Crist briefed on Florida's python problem
Gov. Charlie Crist paid an official visit to the Fish and Wildlife Conservation Commission on Wednesday to learn more about how the agency is attacking the proliferation of Burmese pythons in the Everglades. The problem took on urgency last month after a pet Burmese python asphyxiated a girl in Sumter County.
Florida's python capture program began July 17 and will end Oct. 31, and FWC officials say they are considering asking the state Legislature to ban Internet sales of pythons.
Tim Breault, an FWC habitat and species expert, said six pythons have been captured in recent weeks.
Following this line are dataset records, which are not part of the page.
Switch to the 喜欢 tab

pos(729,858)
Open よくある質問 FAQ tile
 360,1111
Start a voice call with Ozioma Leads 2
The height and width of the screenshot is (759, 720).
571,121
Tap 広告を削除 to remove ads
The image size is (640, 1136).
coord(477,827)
Breault estimated that 110,000 of the exotic snakes have been brought into Florida since 1990, and the snake "got its toehold" in the Everglades in the aftermath of Hurricane Andrew, partly because of the storm-related destruction of pet shops in Monroe and Miami-Dade counties.
The governor walked the halls of FWC's offices in the Farris Bryant Building near the Capitol, and met and made small talk with a number of employees. Spotting a computer mouse pad featuring the FSU logo, Crist asked a secretary: "When does FSU start practice?" When a woman said she worked in FWC's office of inspector general, Crist asked: "Are you doing a lot of inspecting, generally?"